Melalui hutan nagari, masyarakat desa di Sumatera Barat diajak menjadi pemeran utama dalam mengelola hutan negara. Siapa sangka Nagari Sirukam di Sumatera Barat ini merupakan bagian hulu dari DAS Indragiri Rokan yang mengalir ke arah Provinsi Riau.
Melihat mayoritas ibu-ibu di nagari Sirukam menjadi aktor dalam kegiatan menanam kembali hutan di tingkat tapak, tentunya bisa menjadi cerita yang menarik tentang bagaimana perempuan dalam budaya matrilineal seperti di Minangkabau ini, berperan dalam menghijaukan bumi sekaligus memperkuat ekonomi keluarga.

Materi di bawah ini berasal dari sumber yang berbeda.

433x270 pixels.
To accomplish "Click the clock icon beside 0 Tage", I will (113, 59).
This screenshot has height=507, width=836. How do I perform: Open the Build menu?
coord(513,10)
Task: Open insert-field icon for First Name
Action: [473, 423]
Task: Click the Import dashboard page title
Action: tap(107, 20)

Berat. Kau tidak akan sanggup. Biar saya saja.
Terdapat dome (rumah pengering kopi) yang terbuat dari terpal plastik bening tempat biji kopi yang telah dikupas dijemur dan diangin-angin serta dan pulper house.

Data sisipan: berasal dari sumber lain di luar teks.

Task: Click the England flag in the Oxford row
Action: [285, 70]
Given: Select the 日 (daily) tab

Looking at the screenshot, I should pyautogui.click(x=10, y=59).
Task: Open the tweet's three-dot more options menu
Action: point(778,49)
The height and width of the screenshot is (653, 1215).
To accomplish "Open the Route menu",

Kami bertemu dengan salah seorang pengurus koperasi, Teuku Firmansyah. Menurutnya produksi Kopi Solok masih bisa dibilang sedikit, yakni hanya 6 ton per tahunnya. Sementara kebutuhan pasar sangat besar. Rasa kopi Solok yakni arabika sangat diminati oleh pencinta kopi. Solok Radjo juga sudah memiliki beberapa pelanggan di luar negeri, seperti Australia, Malaysia, Singapura, dan Amerika Serikat.

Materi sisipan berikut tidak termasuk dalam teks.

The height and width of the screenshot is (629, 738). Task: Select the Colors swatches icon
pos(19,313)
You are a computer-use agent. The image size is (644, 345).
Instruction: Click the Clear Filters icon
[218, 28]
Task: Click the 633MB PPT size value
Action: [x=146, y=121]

"Dengan banyaknya media dan aplikasi online saat ini, peluang tersebut kami manfaatkan untuk membangun pasar."
Secangkir kopi arabica hangat dengan aroma khas Solok saya cicipi sambil mendengarnya bercerita.
Selanjutnya Teuku dan kawan-kawan mengajak kami untuk melihat lokasi penanaman kopi Solok Radjo. Berjalan melewati titian di sungai dan menaiki jalan setapak di perbukitan.
"Dulu rantai pemasaran kopi begitu panjang. Tengkulak menjadi aktor penting. Petani menjual kopi basah atau cherry hanya 1500/ kg. Makanya petani enggan menanam kopi dan lebih suka menanam sayur kol." Tuturnya sambil menunjuk hamparan tanaman musiman holtikultura atau sayur mayur.
"Sempat kami pun dicemooh karena mau menanam kopi. Lalu koperasi dibentuk. Sekarang petani menjual cherry 8000/kg. Bahkan permintaan ekspor untuk kopi arabika Solok belum bisa kami penuhi".
"Sekarang anggota koperasi lebih dari 300 orang. Telah dibentuk kelompok hutan kemasyarakatan. Melalui Izin Hutan Kemasyakatan yang diberikan oleh pemerintah. Kami mengajak serta petani untuk menanam kembali kawasan hutan yang gundul ini dengan pola agroforestry. Kopi ditanam Bersama dengan lamtoro dan eucalyptus pada kawasan hutan yang sudah menjadi belukar dan alang-alang" tuturnya lebih lanjut.
Dalam hati saya turut mendoakan semoga kawasan hutan produksi terbatas yang sebagian sudah gundul ini bisa menjadi rimbun kembali. Pendampingan dan pelatihan terhadap petani akan agroforestry dan pembangunan kebun bibit kehutanan tampaknya akan sangan membantu bagi petani di Nagari Aia Dingin.
Begitulah tampaknya kopi telah menjadi ruang diplomasi  antara masyarakat sekitar hutan dengan negara.
Kembali ke kota Padang, rasa penasaran saya akhirnya mengajak saya menyinggahi sebuah kafe bernama rimbun coffee. Untuk sekedar mencicipi kembali kopi Solok dan membeli beberapa bungkus biji kopi untuk oleh-oleh di Jakarta.